**EXERCISES:**
(1) In the mitochondrial donation abstract, which patients were offered pronuclear transfer?
(2) Continue the mitochondrial donation abstract, picking up right after its final sentence.

**EXCERPT PROVIDED:**
···
Mitochondrial Donation and Preimplantation Genetic Testing for mtDNA Disease

Abstract

Background: Children born to women who carry pathogenic variants in mitochondrial DNA (mtDNA) are at risk for a range of clinical syndromes collectively known as mtDNA disease. Mitochondrial donation by pronuclear transfer involves transplantation of nuclear genome from a fertilized egg from the affected woman to an enucleated fertilized egg donated by an unaffected woman. Thus, pronuclear transfer offers affected women the potential to have a genetically related child with a reduced risk of mtDNA disease.

Methods: We offered mitochondrial donation (by pronuclear transfer) or preimplantation genetic testing (PGT) to a series of women with pathogenic mtDNA variants who sought to reduce the transmission of these variants to their children. Patients with heteroplasmy (variants present in a proportion of copies of mtDNA) were offered PGT, and patients with homoplasmy (variants present in all copies of mtDNA) or elevated heteroplasmy were offered pronuclear transfer.
···
**INFORMATION SHOWN:**

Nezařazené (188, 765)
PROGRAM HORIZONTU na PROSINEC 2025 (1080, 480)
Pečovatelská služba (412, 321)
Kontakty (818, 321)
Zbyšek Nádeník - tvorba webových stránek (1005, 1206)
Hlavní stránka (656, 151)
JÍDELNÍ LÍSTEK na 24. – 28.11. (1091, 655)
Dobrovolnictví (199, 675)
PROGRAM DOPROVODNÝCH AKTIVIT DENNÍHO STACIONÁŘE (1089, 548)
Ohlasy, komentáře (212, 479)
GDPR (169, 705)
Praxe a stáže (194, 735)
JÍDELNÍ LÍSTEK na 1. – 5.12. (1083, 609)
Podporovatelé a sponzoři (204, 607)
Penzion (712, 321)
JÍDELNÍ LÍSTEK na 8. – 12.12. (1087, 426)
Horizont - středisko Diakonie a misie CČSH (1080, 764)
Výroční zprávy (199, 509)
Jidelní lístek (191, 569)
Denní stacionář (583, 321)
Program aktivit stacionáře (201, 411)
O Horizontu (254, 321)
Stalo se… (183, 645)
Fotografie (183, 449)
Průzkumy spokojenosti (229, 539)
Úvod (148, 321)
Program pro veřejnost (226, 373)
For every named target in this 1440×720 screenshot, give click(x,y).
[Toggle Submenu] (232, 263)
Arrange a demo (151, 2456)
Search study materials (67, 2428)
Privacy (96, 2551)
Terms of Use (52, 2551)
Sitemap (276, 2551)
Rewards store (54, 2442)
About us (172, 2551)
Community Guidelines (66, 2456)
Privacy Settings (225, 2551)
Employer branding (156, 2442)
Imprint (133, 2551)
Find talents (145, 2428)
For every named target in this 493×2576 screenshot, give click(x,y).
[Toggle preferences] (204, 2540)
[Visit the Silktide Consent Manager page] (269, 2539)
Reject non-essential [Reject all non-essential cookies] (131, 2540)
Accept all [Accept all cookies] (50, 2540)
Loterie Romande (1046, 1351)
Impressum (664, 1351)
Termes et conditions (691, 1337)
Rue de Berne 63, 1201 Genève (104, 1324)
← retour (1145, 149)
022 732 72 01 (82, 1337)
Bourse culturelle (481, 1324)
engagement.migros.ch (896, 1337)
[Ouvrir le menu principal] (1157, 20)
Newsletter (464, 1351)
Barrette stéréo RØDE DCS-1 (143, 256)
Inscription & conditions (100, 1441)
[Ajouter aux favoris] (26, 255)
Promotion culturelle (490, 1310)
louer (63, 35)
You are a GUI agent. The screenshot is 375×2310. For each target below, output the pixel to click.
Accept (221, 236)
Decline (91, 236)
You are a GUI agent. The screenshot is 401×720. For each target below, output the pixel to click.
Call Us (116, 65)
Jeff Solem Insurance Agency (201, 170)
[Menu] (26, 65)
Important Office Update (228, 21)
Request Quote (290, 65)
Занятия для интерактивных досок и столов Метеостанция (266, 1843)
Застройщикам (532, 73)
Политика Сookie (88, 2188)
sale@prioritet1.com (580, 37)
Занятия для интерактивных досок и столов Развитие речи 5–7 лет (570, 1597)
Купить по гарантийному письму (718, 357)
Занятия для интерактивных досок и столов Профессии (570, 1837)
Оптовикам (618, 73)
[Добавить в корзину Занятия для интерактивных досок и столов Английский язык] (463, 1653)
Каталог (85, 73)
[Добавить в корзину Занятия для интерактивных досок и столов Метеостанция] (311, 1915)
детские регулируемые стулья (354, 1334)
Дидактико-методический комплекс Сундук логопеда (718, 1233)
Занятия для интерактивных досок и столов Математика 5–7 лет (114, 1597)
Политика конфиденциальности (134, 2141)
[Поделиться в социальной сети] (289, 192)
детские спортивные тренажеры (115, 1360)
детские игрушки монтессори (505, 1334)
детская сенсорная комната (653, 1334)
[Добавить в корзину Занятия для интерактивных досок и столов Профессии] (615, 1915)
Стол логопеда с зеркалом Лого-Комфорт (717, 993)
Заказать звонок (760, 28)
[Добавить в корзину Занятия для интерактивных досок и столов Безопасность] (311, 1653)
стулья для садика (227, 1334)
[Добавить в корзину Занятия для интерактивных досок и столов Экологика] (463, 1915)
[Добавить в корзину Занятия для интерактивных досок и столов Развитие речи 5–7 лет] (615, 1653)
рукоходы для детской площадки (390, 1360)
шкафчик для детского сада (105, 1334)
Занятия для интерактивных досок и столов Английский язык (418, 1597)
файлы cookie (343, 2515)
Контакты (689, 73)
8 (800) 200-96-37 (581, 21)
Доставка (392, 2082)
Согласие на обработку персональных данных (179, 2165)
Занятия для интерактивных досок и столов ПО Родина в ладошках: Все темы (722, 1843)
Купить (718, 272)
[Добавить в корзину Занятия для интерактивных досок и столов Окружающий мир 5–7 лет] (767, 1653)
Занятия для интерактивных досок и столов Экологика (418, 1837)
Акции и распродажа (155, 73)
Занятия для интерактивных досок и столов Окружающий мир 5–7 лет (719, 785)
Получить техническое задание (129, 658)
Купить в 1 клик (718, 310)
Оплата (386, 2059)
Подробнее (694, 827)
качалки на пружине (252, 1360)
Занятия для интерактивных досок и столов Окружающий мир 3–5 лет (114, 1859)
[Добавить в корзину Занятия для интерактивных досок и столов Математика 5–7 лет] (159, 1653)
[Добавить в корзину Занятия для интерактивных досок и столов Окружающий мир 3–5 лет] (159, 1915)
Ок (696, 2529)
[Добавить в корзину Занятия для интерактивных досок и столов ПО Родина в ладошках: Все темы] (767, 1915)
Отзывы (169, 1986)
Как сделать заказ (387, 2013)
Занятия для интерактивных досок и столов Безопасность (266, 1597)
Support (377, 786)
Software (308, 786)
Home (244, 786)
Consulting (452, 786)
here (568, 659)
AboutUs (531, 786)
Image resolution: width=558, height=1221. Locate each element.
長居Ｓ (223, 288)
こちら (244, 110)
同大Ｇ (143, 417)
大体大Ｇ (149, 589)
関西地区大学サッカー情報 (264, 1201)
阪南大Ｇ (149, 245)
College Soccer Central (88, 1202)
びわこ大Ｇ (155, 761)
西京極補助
···
**YOUR RESPONSES:**
(1) Patients with homoplasmy or elevated heteroplasmy were offered pronuclear transfer.

(2)
Results: Clinical pregnancies were confirmed in 8 of 22 patients (36%) and 16 of 39 patients (41%) who underwent an intracytoplasmic sperm injection procedure for pronuclear transfer or for PGT, respectively. Pronuclear transfer resulted in 8 live births and 1 ongoing pregnancy. PGT resulted in 18 live births. Heteroplasmy levels in the blood of the 8 infants whose mothers underwent pronuclear transfer ranged from undetectable to 16%. Levels of the maternal pathogenic mtDNA variant were 95 to 100% lower in 6 newborns and 77 to 88% lower in 2 newborns than in the corresponding enucleated zygotes. Heteroplasmy levels were known for 10 of the 18 infants whose mothers underwent PGT and ranged from undetectable to 7%.

Conclusions: We found that mitochondrial donation through pronuclear transfer was compatible with human embryo viability. An integrated program involving pronuclear transfer and PGT was effective in reducing the transmission of homoplasmic and heteroplasmic pathogenic mtDNA variants. (Funded by NHS England and others.).

Figure 1. pronuclear transfer and PGT treatment pathways.

(A) Schematic of the pronuclear-transfer pathway and progression of the 32 patients approved through the stages of egg storage, pronuclear transfer treatment and embryo transfer. (B) Schematic of the PGT pathway and progression of the 39 patients through the stages of ICSI, embryo biopsy and embryo transfer.

Figure 2. Oocyte retrieval and fertilization outcomes of pronuclear transfer patient, PGT patient and donor eggs.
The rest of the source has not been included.